Even with Florida mortgage loan costs low, Watson doesn’t see the market climbing back to pre-July levels when new and on-market housing rose to often unrealistic levels, but he does predict an upswing by the second quarter of 2007.

On top of builders’ actions and Florida mortgage rates, the title company activity is generally an accurate bellweather of real estate activity, and experts believes Baker County took a hit beyond the flattening market. The spike in gasoline prices this summer turned off the spigot of potential home buyers looking for a way out of Jacksonville.

The number of homes on the MLS in Baker County averaged 50-60 since summer, but of late rose to above 100. On Tuesday there were 106 properties and 28 pending sales. One of the pendings is over $300,000 and several are in the high $200s; the majority fall in the under $200,000 category and that’s where she sees the greatest activity – for now.

So, what do we know?

  • The bubble has burst – no one disputes that as November winds down. If you were a seller and wanted in on the frenzy that was 2005 and half of 2006, you missed the boat.
  • If you’re a buyer in Baker County in 2007, and you either have the cash or the ability to get a Florida home mortgage, the slump may be working in your favor.
  • If you’re one of the large-scale developers caught in the flat zone, you’ve seen this before and you know how to wait out the market.
  • If you own land in Baker County and have a mind to sell it, you’re in the driver’s seat.

Florida Housing Market Hit Hard by Depreciation

Tuesday, November 28th, 2006

The National Association of Realtors (NAR) reported Monday that the median price of a single-family house in the third quarter dropped 1.2 percent from a year earlier across the nation, continuing a reversal of fortune for sellers that started last winter.

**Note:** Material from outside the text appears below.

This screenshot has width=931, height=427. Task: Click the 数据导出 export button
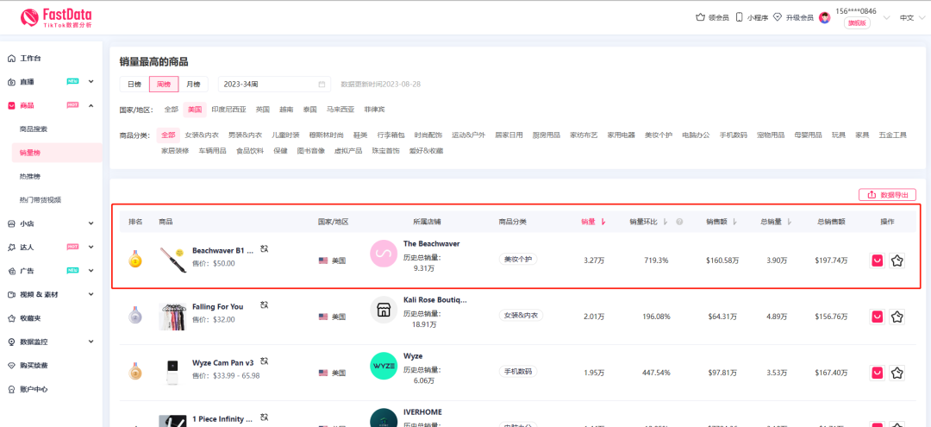887,195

Prices in the Northeast, down 4.8 percent, fell the most. Prices dropped 2.6 percent in the Midwest, 0.9 percent in the West and 0.1 percent in the South.

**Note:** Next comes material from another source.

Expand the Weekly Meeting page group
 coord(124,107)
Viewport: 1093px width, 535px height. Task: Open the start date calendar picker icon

While the Detroit market, buffeted by auto industry layoffs, suffered the largest loss - prices there plummeted 10.5 percent, to a median of $154,100 - the Florida housing market wasn’t too far behind.

Specifically, three Sunshine State metro areas were hit hard by price drops:

  1. In Sarasota, the median home now sells for $320,700, off a whopping 9.4 percent from last year
  2. Palm Bay/Melbourne/Titusville prices sank 9 percent to $193,600
  3. Cape Coral prices plunged 8 percent to $255,400.

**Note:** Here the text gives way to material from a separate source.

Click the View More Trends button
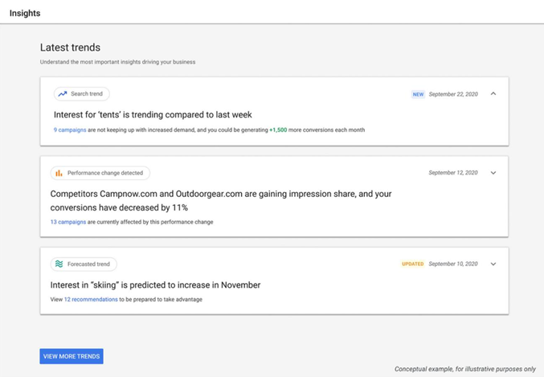The image size is (544, 377). [x=72, y=356]
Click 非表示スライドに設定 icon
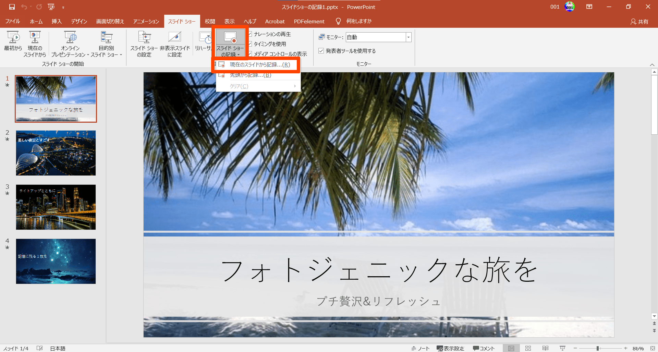658x352 pixels. pos(174,38)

Sarasota condo prices also dipped, 11 percent to $275,600, the largest drop in any condo market. This simply re-inforces the idea of a buyer’s market and should encourage buyers to apply for a Florida home mortgage ASAP.

Even more dramatic than the price drops was the fall in the number of sales. Nationally, the total numbers for sales of existing single family homes, condos and co-ops went down 12.7 percent compared with the third quarter of 2005.

The decline was off the charts in Nevada, down 38 percent. Arizona, ( - 36 percent), Florida (- 34.2 percent), California (- 28.6 percent), Hawaii (- 25.8 percent) and Virginia (- 24.4 percent) also experienced steep drops.